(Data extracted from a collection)

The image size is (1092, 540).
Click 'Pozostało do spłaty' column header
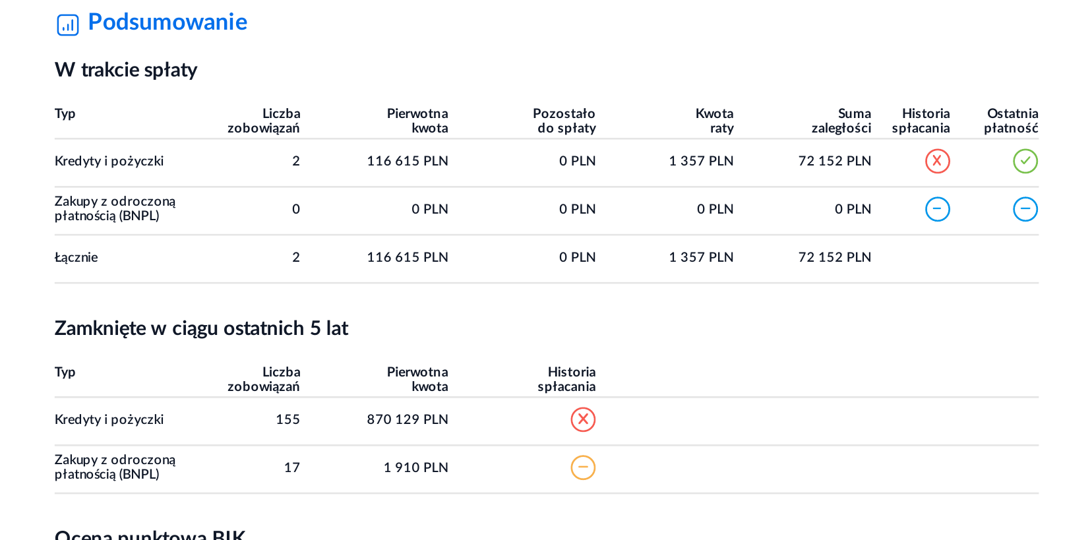point(564,121)
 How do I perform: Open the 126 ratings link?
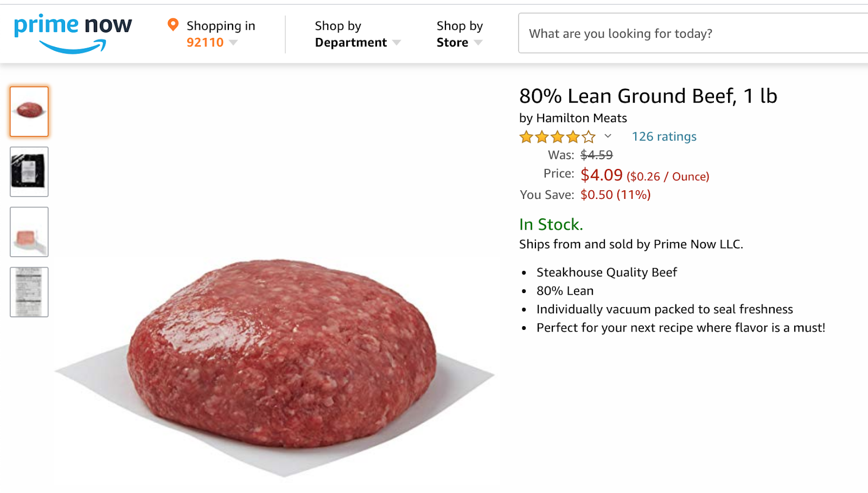coord(664,137)

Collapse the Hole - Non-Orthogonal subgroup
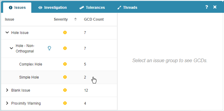11,49
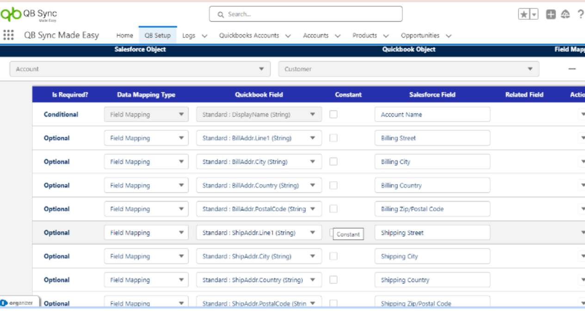
Task: Expand the Account Salesforce Object dropdown
Action: tap(140, 69)
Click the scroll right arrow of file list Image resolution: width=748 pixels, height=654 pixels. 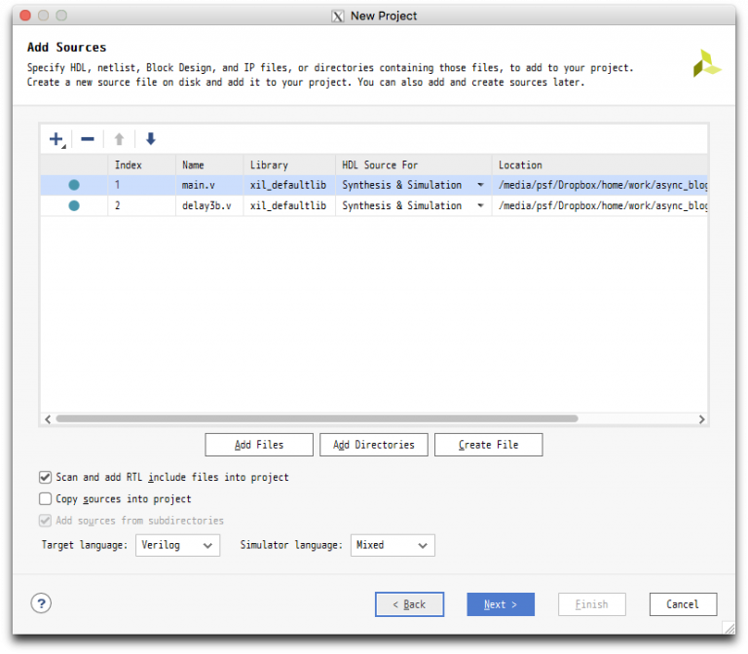701,418
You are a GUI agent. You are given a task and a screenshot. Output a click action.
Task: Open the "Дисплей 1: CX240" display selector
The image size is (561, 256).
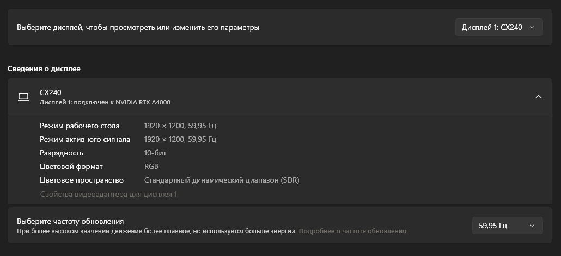(498, 27)
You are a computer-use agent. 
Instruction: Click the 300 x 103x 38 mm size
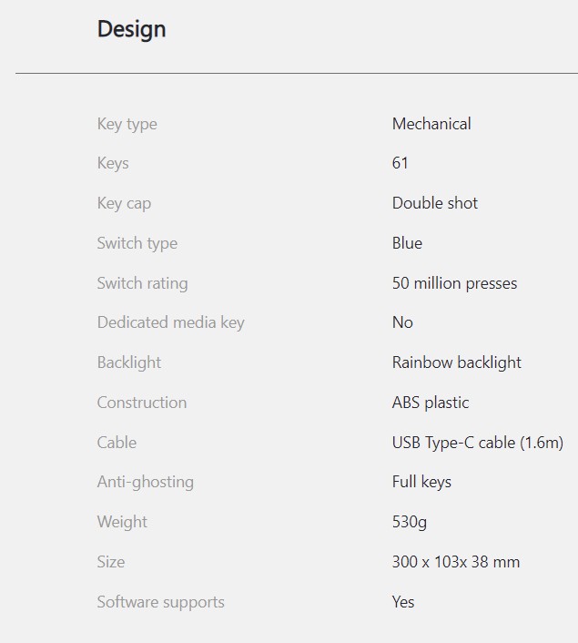pos(456,562)

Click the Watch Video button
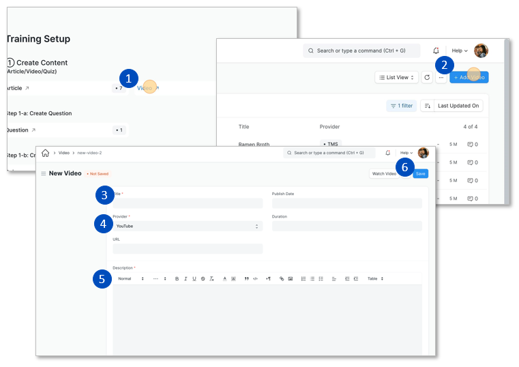(383, 174)
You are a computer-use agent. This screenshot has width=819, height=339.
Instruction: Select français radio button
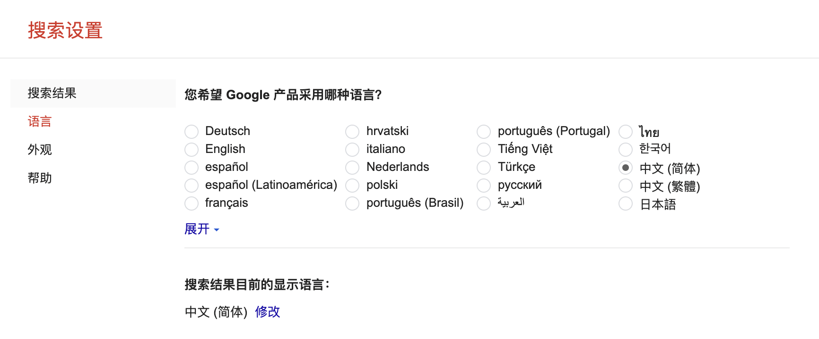[192, 203]
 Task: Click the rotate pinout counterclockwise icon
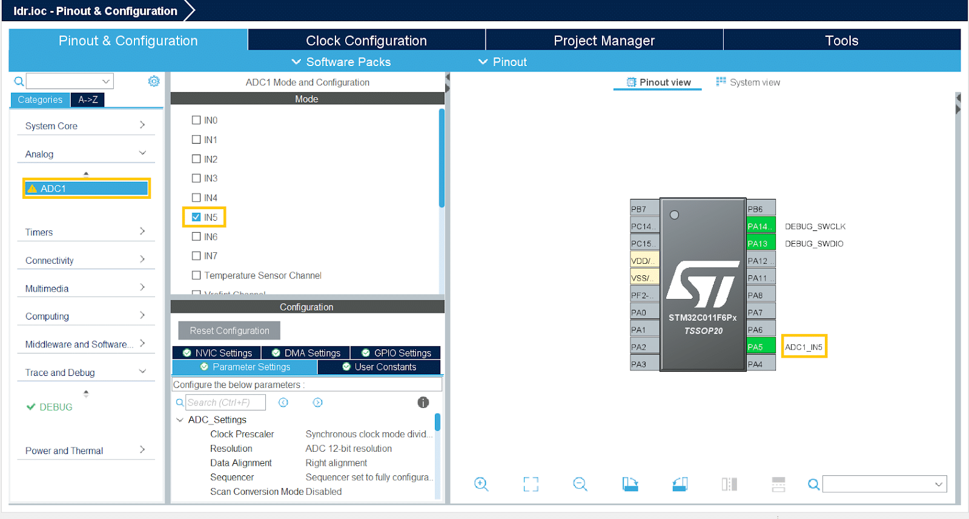coord(680,484)
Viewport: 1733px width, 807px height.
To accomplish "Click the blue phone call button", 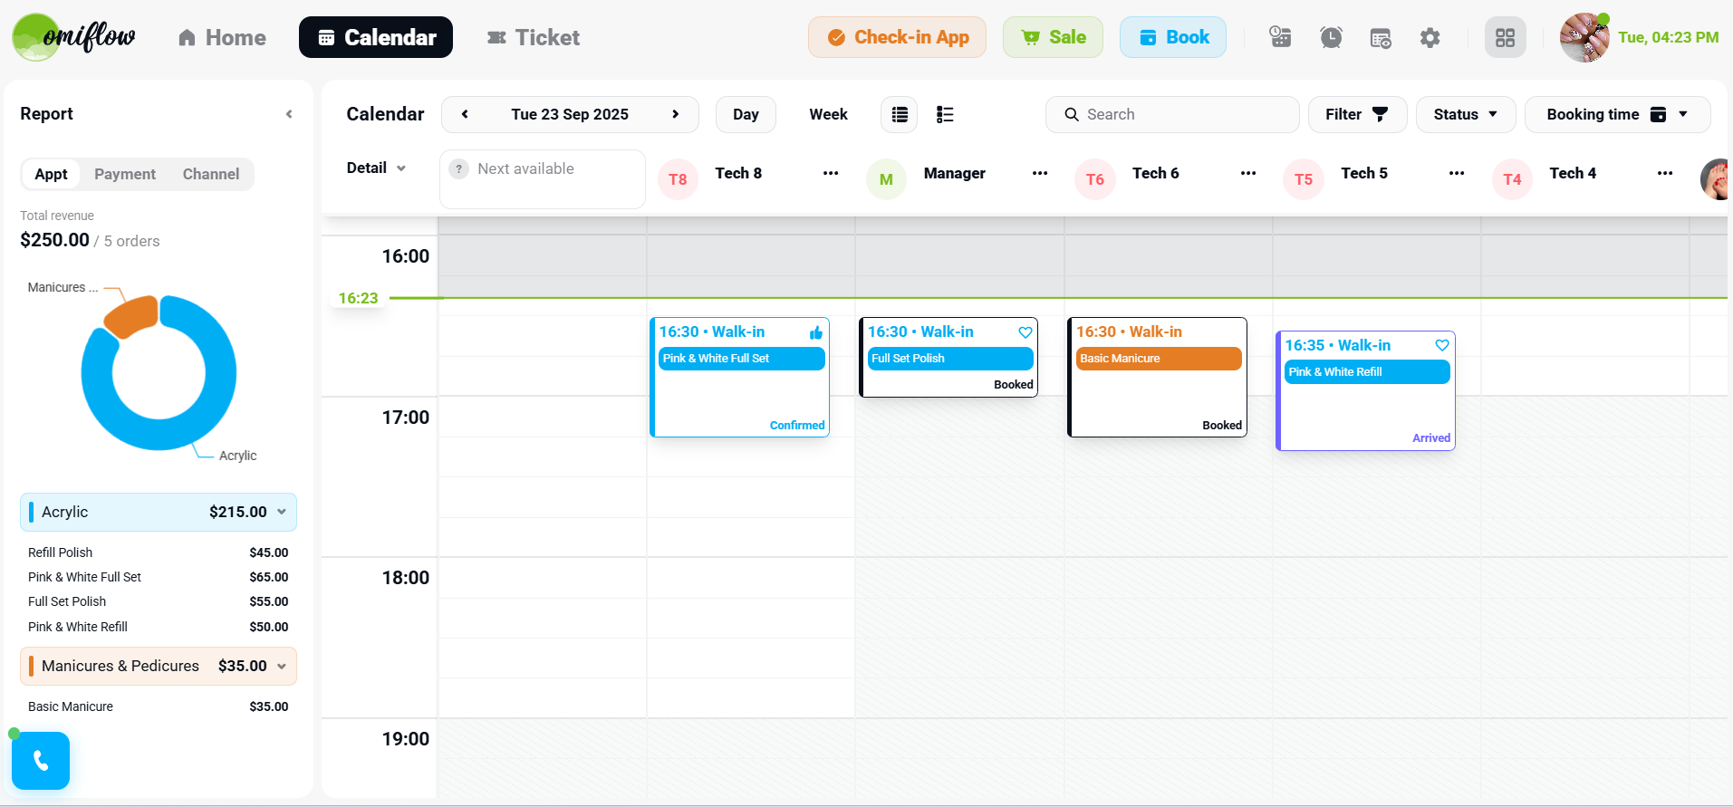I will click(x=41, y=761).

## TASK DESCRIPTION
Write only the number of lines in the records that include the word "screenshot".

## SOLUTION TO THE PROBLEM
2